And we found out if you wanted to minimize the mean square error, what you did was you set up regions, which are perpendicular bisectors between all the points. And here you get the same perpendicular bisectors between the points. And everybody-- because of that-- thinks that quantization has a great deal to do with error probability when you have large sets of signals. And it probably has something to do with it, but I don't know what other than the fact that you've got Voronoi regions in each case. Which is what you get.

OK, so that's where we are with both complex vectors and real vectors. I want to now just restrict attention to real wave forms so I don't have to keep going back and forth between the real and imaginary case. If you're thinking in terms of QAM, we're now thinking in terms of what goes on at passband. Why do we want to think of what goes on at passband? Because that's where the noise hits us. And in a fundamental sense, all of the stuff about QAM really isn't fundamental.

I mean, it's all done-- all this stuff down at passband-- is all done because people thought it was easier to implement things there. It's the only reason for all of that mess with dealing with all of these complex signals. If we really want to deal with the problem in a fundamental way, what we want to do is to choose a signal set up at passband. Do detection up at passband. And then after we find out what the optimal detection is up at passband, see if we can actually implement that down at baseband. So the fundamental problem is looking at single sets up at passband and analyze what they all mean.

OK, so we're going to generalize both PAM and QAM. And now we're going to look at the general problem where what we're dealing with is a single set. Which is m signals. Each of them we're going to visualize as a vector in j dimensional space. m different signals, j dimensional space. Don't confuse the dimension of space with the number of signals. OK? You can have an arbitrarily large dimensional space and just binary signals. Or you can have an arbitrarily large set of signals and you can be dealing with it. In PAM, for example, it's just all done in one dimension. So j there is equal to 1. QAM j is equal to 2. We now want to look at more general things. Partly because we want to look at orthoginal wave forms.

We want to look at orthoginal wave forms for two reasons. One is that we would like to show that by using orthoginal wave forms, you can reach what we've called the capacity of a white Gaussian noise channel. And two, when we get to studying wireless it's very, very useful to base signal sets on orthonormal sets of functions. And we'll see why each of those things happen as we move on.

OK so we're going to denote the single set as the set of vectors, a1 up to a sub m. And in that signal set, we will denote the vector, a sub m, as a j dimensional vector, a sub m1, a sub m2, up to a sub m capital j. So j is at the dimension. m is just a component of these vectors. I'm going to create a set of capital J orthonormal wave forms. They can be anything at all. I don't care what they are. I'm going to use those orthonormal wave forms in order to modulate the signal-- which is now a vector-- up to some waveform. This is really the standard way we've been turning signals into waveforms all along. It's just that now we're looking at the general case instead of all of these specific cases that we've been looking at. All of the special cases all fit into this same category.
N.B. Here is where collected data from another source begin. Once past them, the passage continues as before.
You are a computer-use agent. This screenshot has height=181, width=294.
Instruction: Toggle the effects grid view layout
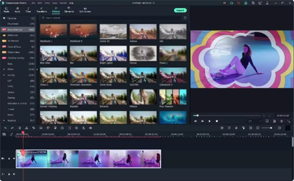click(x=186, y=18)
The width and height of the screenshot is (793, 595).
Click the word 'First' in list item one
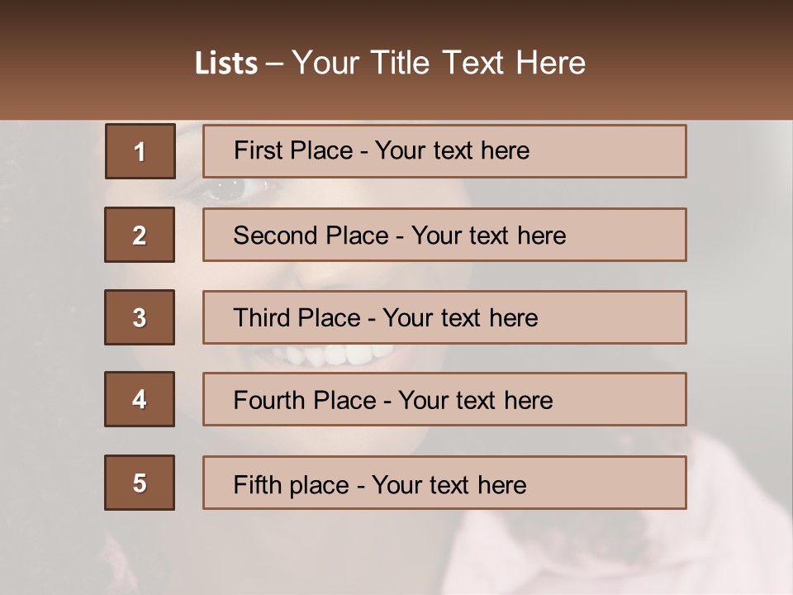tap(256, 150)

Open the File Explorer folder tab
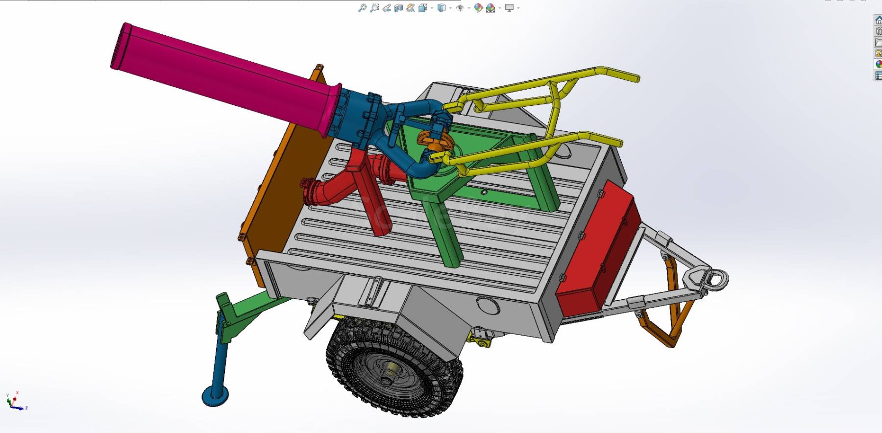878,42
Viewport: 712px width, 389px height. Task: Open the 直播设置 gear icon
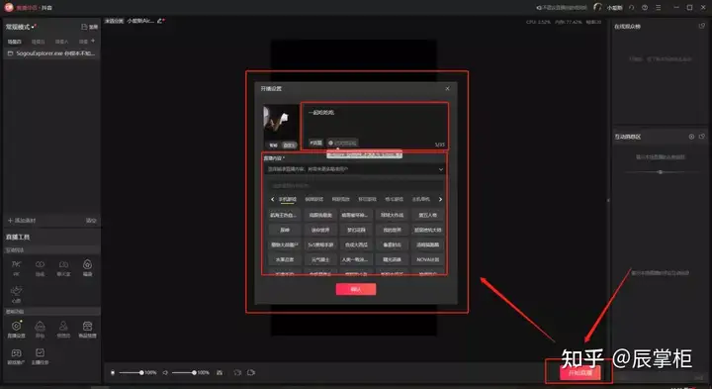17,329
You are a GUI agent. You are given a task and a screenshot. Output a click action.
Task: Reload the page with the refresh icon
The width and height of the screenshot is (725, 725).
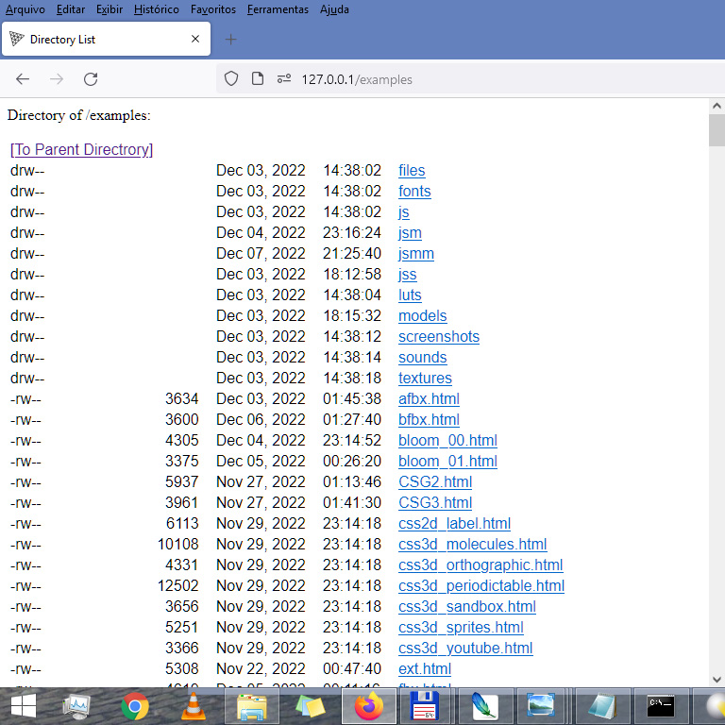(x=91, y=79)
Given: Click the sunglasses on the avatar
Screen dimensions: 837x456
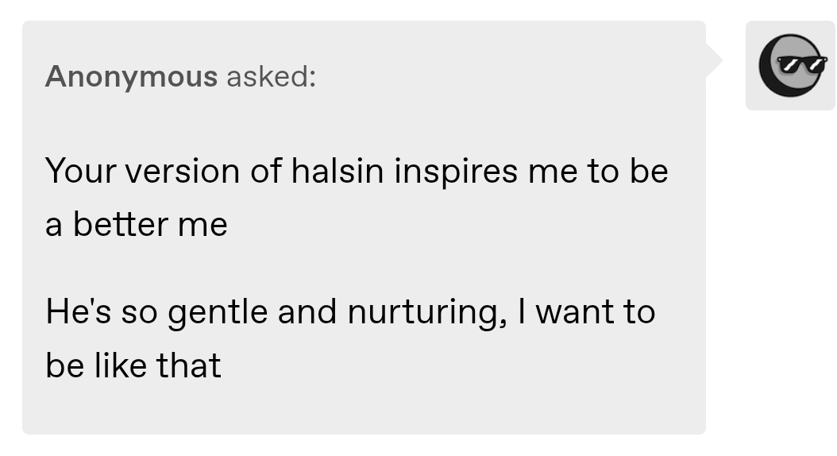Looking at the screenshot, I should click(x=800, y=64).
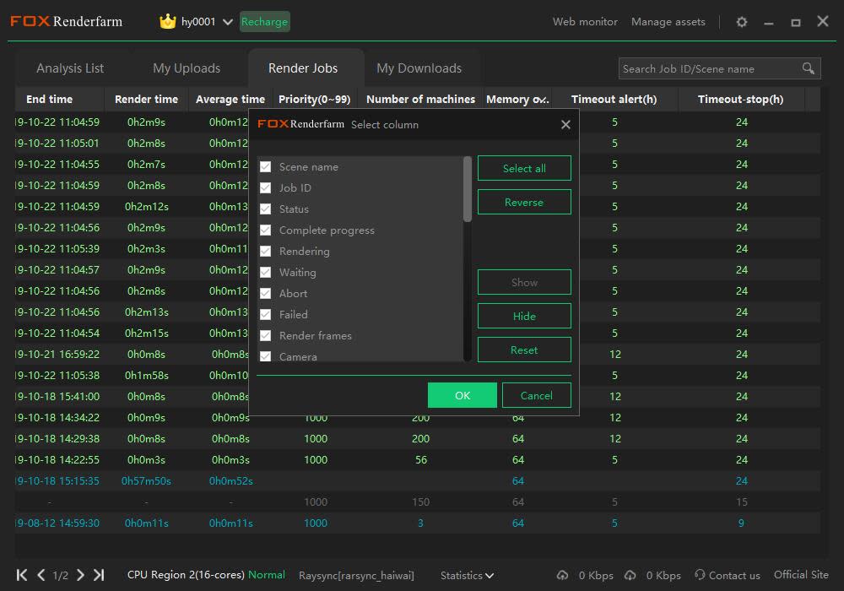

So we have these capital M different waveforms. And we're going to transmit one of them and then at the receiver we're going to try to decide which one was sent. OK, well one of the reasons why I'm going through all of this generality is that there's an issue we haven't talked about yet. All of the stuff we've done on detection so far we have had one hypothesis. Could be M-ary could be binary. We have sent something. We have received something. We have made a detection. OK? In other words, for all of the antipodal stuff we've done, we built a communication system. We set it all up. We transmitted one bit. We've received the one bit. We've made a decision on it. Then we've torn down the communication system and we've gone home.

You really want to transmit a whole sequence of symbols or signals or waveforms. So we want to deal with that now. So we need some way to transmit a succession of M-ary signals. And we'll call this succession of signals-- mainly the signals are the things that get chosen from the signal set-- we'll call them x of k, k of z. Which is what we've been calling them all along. We've been transmitting a sequence of things when we're dealing with PAM. And aa in am. Why do I call them xk instead of ak? Well I can't call them ak because when I talk about ak I'm talking about the k'th signal in the signal set. And here what I'm talking about now is transmitting a sequence of choices. Each one of these choices, the first choice is a choice from this set here. The second thing that I send is a choice from this set. The third thing that I send is a choice from this set. So x1, x2, x3, and x4 and so forth are different choices among these M-ary signals. If m is 2 to the 6-- OK in other words, every time I transmit a signal I'm transmitting six bits.

OK. In a communication system we transmit six bits. Then we transmit another six bits. Then we transmit another six bits, and so on forever. OK, so I need to talk about these things as ways of a succession of signals. The thing that I'm trying to get at is, how do you know when you send one of these signals that you don't have to worry about the other signals? How do you know that they don't interfere with each other? Well, we sort of solved the problem of them interfering with each other in dealing with Nyquist, but we haven't dealt with that problem at all since we started to talk about random processes. So we don't know whether we've really solved it or not. So at this point we have to solve that problem, and that's what we're aiming at.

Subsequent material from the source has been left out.